Despite showing significant losses in its Q2 2020 financial update, Inspired Entertainment remains positive on its performance having been buoyed by gains in its online business.
The financial results for the second quarter ended June 30, 2020 revealed revenue and adjusted EBITDA of $15.6m and $2.1m in the second quarter of 2020 versus $26.7m and $8.8m respectively year-on-year.
The company’s total online business across its gaming and Virtual Sports online channels, however, has shown some strength and resilience in the quarter with revenues increasing by $4.9m from the second quarter of 2019 on a pro forma basis.
Server-based gaming (SBG) revenue was $4m, a decrease of 77.1% compared to $17.5m year-on-year, primarily due to the adverse impact of the COVID-19 disruptions and the related closures of land-based gaming venues for the majority of Q2 2020. SBG Service Revenue was $3.6m compared to $16.4m year-on-year.

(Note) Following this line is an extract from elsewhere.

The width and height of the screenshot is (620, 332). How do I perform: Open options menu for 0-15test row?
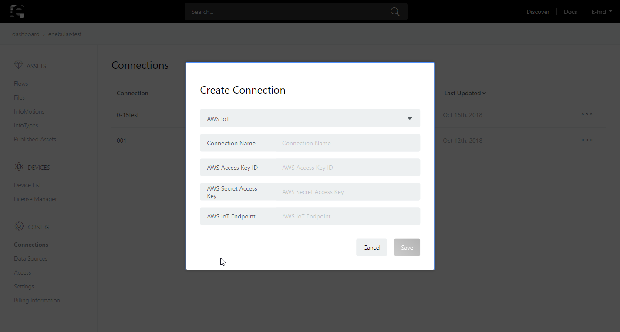click(x=586, y=115)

Virtual Sports Revenue, which includes Interactive, increased 6.4% to $9.8m from $9.2m in the second quarter 2019.
“We are pleased with the fundamentals of our business as we have navigated the impact of the COVID-19 closures,” said Executive Chairman Lorne Weil.
He continued: “Given these closures, we expected a negative impact in the second quarter, however the implementation of aggressive cost-savings measures and the strong demand in our online business, which more than doubled on a pro forma basis versus last year’s second quarter, helped to compensate for the retail closures and we were able to achieve EBITDA profitability during the quarter.
“At this point, many of our customers’ retail venues have reopened and we are encouraged by the initial results. Server Based Gaming retail recovered faster than we had expected with July customer gross win per unit per day tracking ahead of year-over-year comparisons and at or above pre-COVID levels, however the number of machines in use is still below pre-COVID levels.”
Updating investors on more recent trading and the US business, Weil noted: “Subsequent to the end of the quarter, the performance of the online business continues to exhibit resiliency, with July revenues across our online channels increasing by approximately 82% year over year.
“We have recently signed agreements with several new customers, including DraftKings, FanDuel and the Oregon Lottery, which has advanced our North American footprint and represents an attractive monetization opportunity going forward.”